> _Your objective_: Rewrite the records from the line containing "900x446 pixels. At" through the end of the records, keeping the requests and leaving out the pictures. Raise every click coordinate in the answers by 71.

> _Provided information_:
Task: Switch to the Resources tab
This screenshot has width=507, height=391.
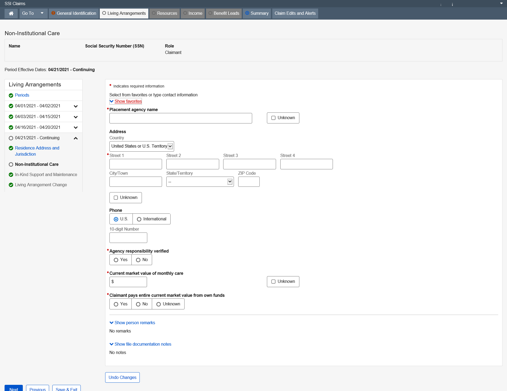Action: coord(164,13)
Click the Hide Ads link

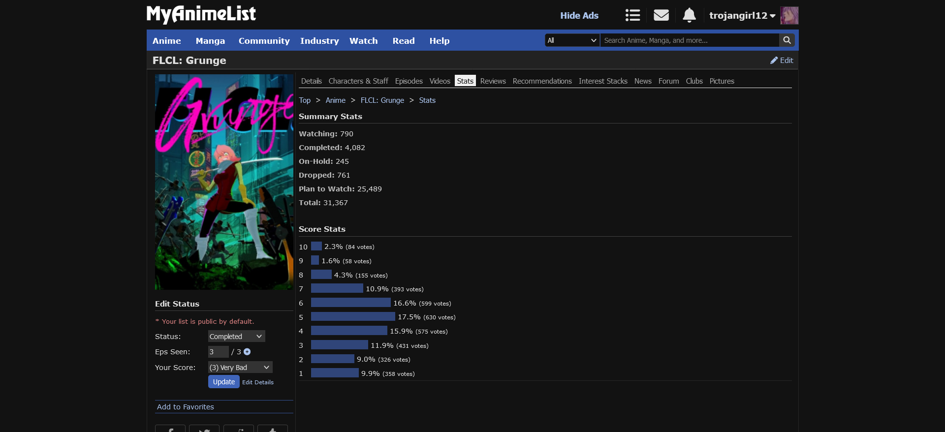[579, 15]
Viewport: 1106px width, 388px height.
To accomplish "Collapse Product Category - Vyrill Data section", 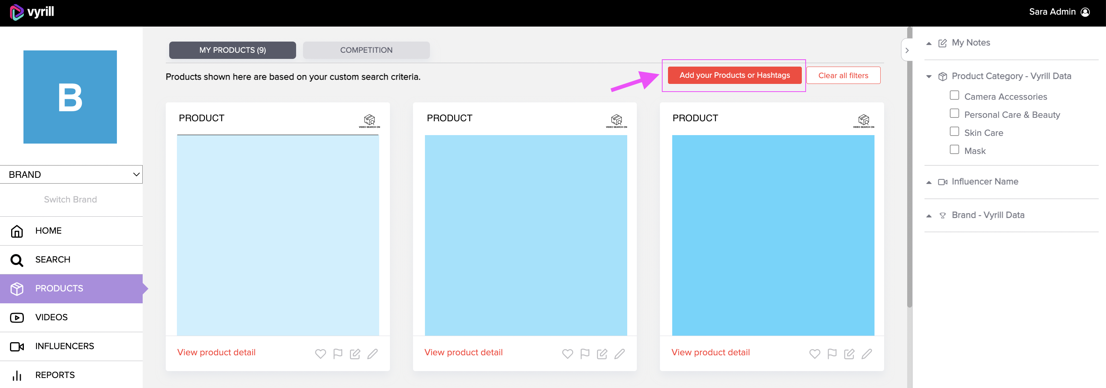I will [x=929, y=76].
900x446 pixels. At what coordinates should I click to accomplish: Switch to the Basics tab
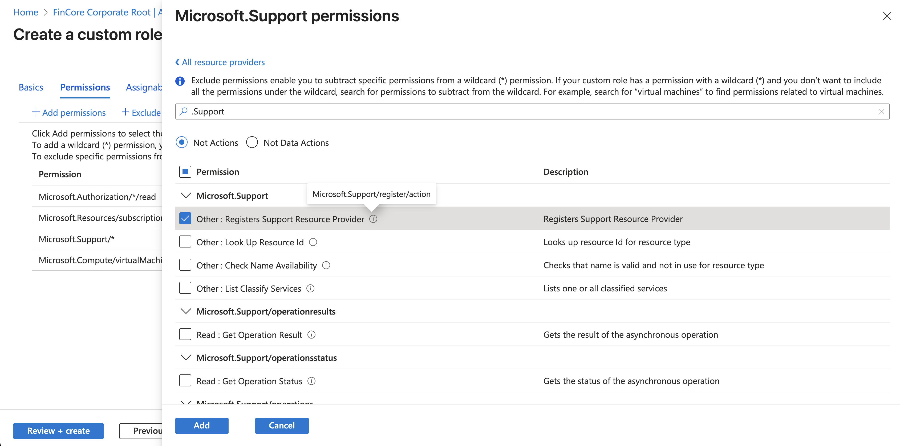tap(31, 87)

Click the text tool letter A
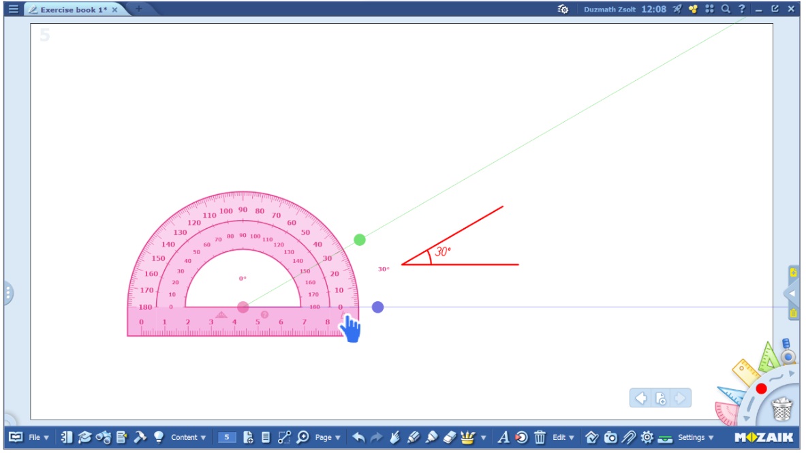coord(503,437)
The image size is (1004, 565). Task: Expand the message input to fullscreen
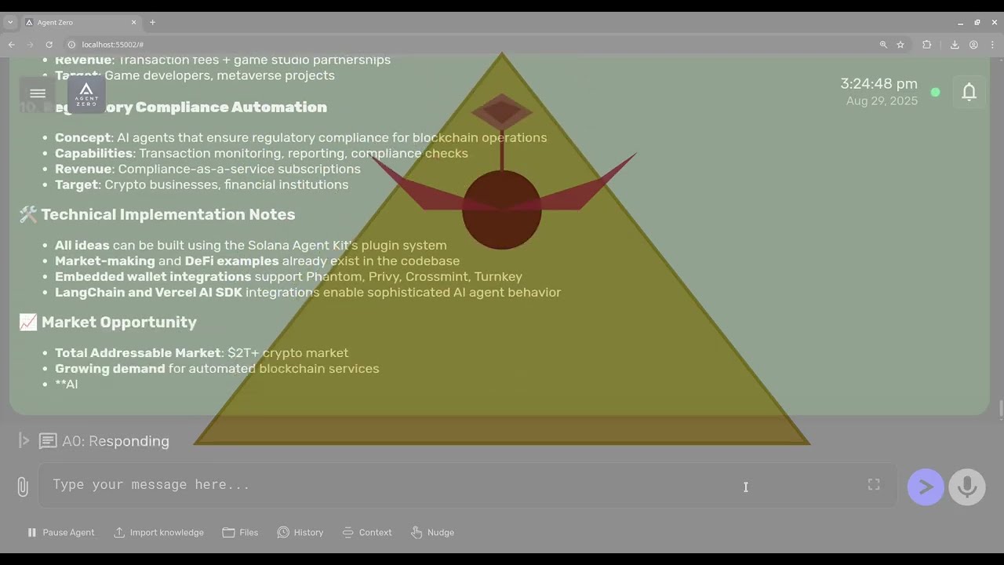[x=873, y=485]
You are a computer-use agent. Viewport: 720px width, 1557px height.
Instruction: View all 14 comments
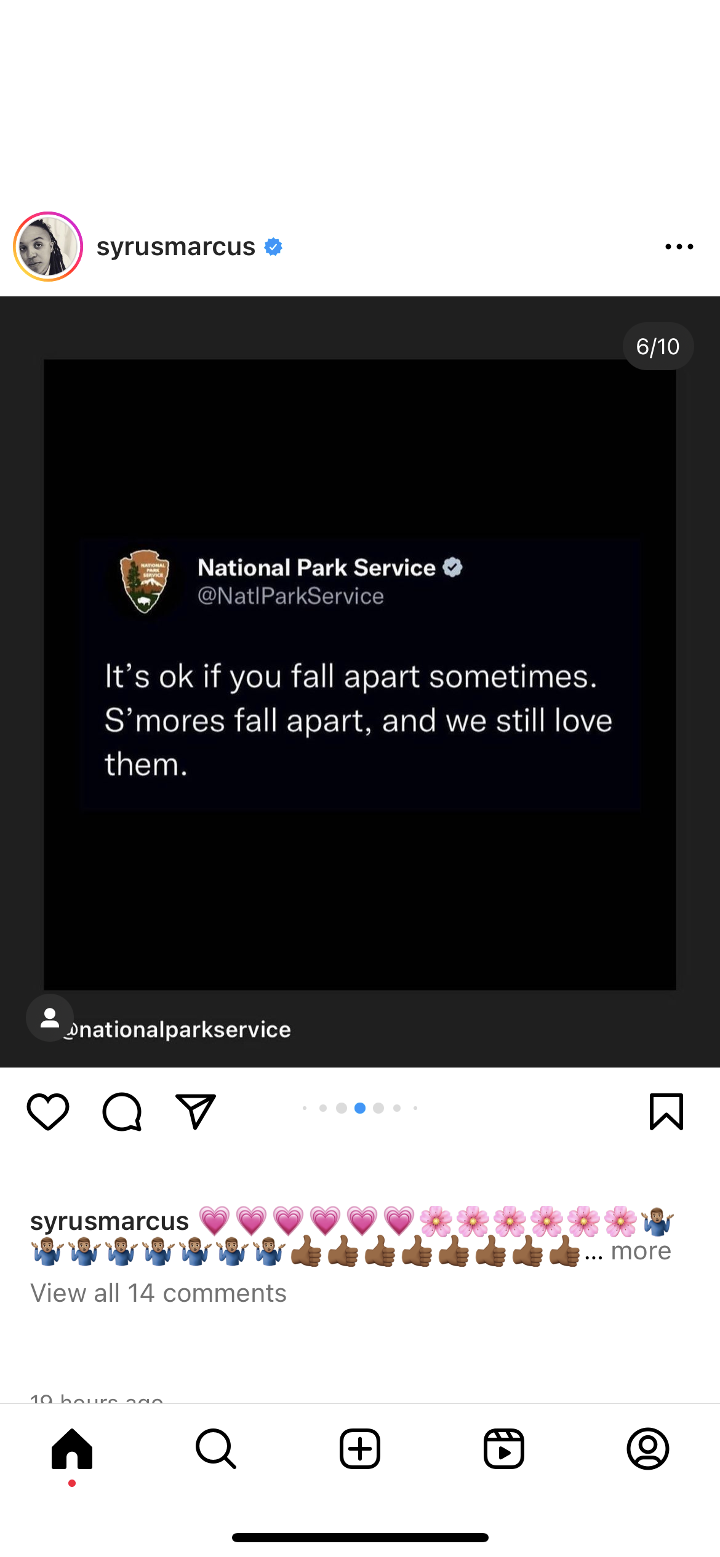coord(158,1293)
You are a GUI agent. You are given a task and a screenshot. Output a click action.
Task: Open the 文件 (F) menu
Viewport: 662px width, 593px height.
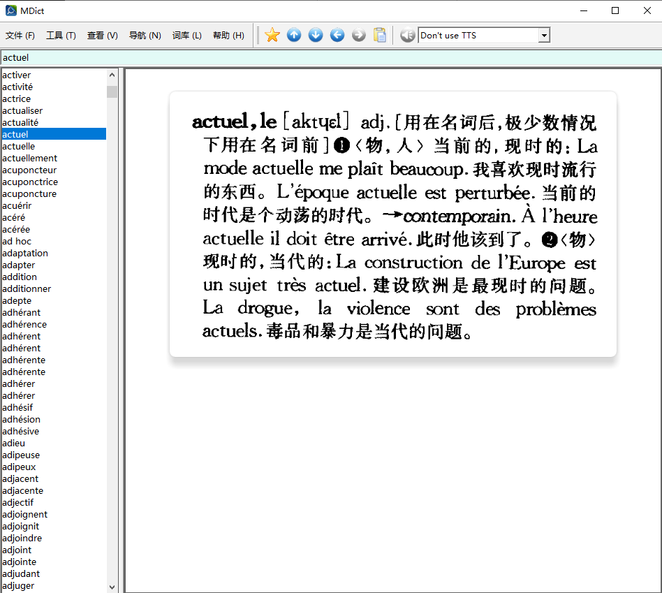20,36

> _Task solution_:
900x446 pixels. At what coordinates should I click to accomplish: Switch to the Basics tab
tap(102, 158)

Click the text tool letter A
coord(574,508)
The image size is (1004, 565). Task: Expand the message input to fullscreen
[x=944, y=556]
You are a computer-use agent. Viewport: 720px width, 1557px height.
Instruction: View all 14 comments
coord(229,1364)
You are a GUI agent. You are given a task and a screenshot. Output a click action.
Task: Open the 文件 (F) menu
Viewport: 662px width, 593px height.
91,107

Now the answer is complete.